Dimension-8 Operators in the Standard Model Effective Field Theory (2005.00059v6)

Abstract: We present a complete basis of dimension-8 operators in the Standard Model Effective Field Theory. Attention is paid to operators that vanish in the absence of flavor structure. There are dimension-8 SMEFT 44,807 operators. We also briefly discuss a few aspects of phenomenology involving dimension-8 operators, including light-by-light scattering and electroweak precision data.

Dimension-8 Operators in the Standard Model Effective Field Theory by Christopher W. Murphy

This manuscript undertakes the construction of a comprehensive basis for dimension-8 operators within the framework of the Standard Model Effective Field Theory (SMEFT). Considering the standard model (SM) as an effective field theory (EFT) valid below a certain cutoff scale, this research extends the SMEFT by incorporating dimension-8 operators, thus providing a more intricate description of potential phenomena beyond the perturbative SM.

Overview and Context

The SMEFT expands the SM Lagrangian by adding gauge invariant operators of all mass dimensions. It systematically counts and describes the interactions at mass dimension greater than four, assuming no additional light particles exist beyond the SM, apart from the Higgs as an $SU(2)_w$ doublet. Historically, the SMEFT operator bases have been well studied up to dimension-7, but the dimension-8 terms provide a pivotal leap in understanding interactions that manifest beyond leading-order corrections.

The paper meticulously enumerates and classifies 44,807 dimension-8 operators when flavor structures are considered. With $n_g = 3$ generations of fermions, the paper highlights scenarios where dimension-8 effects become particularly relevant, for instance, in processes like light-by-light scattering and electroweak precision data, which exhibit contributions that first arise at this dimension.

Structure and Classification

The classification process for these operators leans heavily on both previous literature and novel computational methods. The work extensively utilizes computational tools developed for operator counting and classification, such as $\mathtt{BasisGen}$ and $\mathtt{Sym2Int}$, facilitating a systematic generation of operators. Nonetheless, explicit forms and selections of the bases required meticulous diligence to ensure no redundancies exist, utilizing integration by parts and equations of motion to that end.

The dimension-8 operator basis is sensitive to the inclusion of scenarios like suppressed or vanishing interferences between the SM and dimension-6 contributions. This subtlety has been addressed through methodical hierarchical bases construction, extending beyond prior stochastic assessments available within literature.

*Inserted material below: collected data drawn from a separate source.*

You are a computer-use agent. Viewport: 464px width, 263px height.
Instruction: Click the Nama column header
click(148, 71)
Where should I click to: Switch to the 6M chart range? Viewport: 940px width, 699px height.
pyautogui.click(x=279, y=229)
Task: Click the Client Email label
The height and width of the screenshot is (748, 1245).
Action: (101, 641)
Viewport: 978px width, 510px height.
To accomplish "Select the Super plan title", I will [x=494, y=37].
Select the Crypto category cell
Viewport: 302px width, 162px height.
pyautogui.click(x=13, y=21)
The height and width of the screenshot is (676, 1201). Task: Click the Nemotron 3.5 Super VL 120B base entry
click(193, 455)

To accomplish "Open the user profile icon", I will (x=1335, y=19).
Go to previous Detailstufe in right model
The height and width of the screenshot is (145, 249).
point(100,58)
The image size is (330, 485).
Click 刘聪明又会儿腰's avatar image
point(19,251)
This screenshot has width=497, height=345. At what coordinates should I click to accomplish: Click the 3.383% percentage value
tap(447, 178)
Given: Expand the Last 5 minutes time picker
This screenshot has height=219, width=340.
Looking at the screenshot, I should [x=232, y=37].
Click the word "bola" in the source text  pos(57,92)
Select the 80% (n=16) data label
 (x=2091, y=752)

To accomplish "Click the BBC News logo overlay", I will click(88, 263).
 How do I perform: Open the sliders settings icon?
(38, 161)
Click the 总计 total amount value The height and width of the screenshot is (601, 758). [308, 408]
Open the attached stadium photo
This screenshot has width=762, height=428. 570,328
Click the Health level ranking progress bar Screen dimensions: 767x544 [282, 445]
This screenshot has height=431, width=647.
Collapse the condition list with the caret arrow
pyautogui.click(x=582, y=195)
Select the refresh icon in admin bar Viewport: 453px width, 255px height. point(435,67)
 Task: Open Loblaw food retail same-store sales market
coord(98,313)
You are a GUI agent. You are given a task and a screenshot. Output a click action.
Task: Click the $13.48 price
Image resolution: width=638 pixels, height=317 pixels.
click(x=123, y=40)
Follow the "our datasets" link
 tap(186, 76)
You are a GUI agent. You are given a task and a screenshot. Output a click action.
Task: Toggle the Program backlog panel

Phenomenological Implications

Dimension-8 operators impact various phenomenological areas. Their effects can be more pronounced compared to dimension-6 operators when specific interference or precision scenarios suppress leading terms. The paper evaluates their role in light-by-light scattering, an interaction where no lower-dimension operators contribute directly within the SMEFT context. Likewise, contributions to the electroweak precision observables, specifically regarding the parameter U, reinforce their necessity, as leading corrections appear at this dimension for observables binding quantum loop effects.

Furthermore, exampling scalar $SU(2)_w$ quartets, the paper demonstrates model-specific scenarios where dimension-8 terms meaningfully enhance our physical descriptions, possibly reshaping expected signal sizes in experiments like the LHC when related to processes with currently constrained sensitivities (e.g., double Higgs production).

Renormalization Group Aspects

Together with operator classification, the paper explores implications for renormalization group evolution (RGE) within SMEFT at the dimension-8 level. Here, the research underscores that certain RGE contributions would be co-leading, given equivalent dimension insertions belong to differing operator dimensions. This presents interesting opportunities for precise SMEFT analysis, relying on subtleties of algebraic no-go theorems that limit mixing within SMEFT's anomalous dimension matrix.

Conclusion

This paper significantly advances the SMEFT by delivering a robust framework for dimension-8 operators, preparing grounds for subtle physical explorations beyond traditional phenomenological horizons. Its painstaking detailed approach to counting, classification, phenomenology, and implications on RGE signifies an essential resource for theorists exploring the domain of high-energy physics, steering experimental outlooks towards new horizons for testing models extending the SM.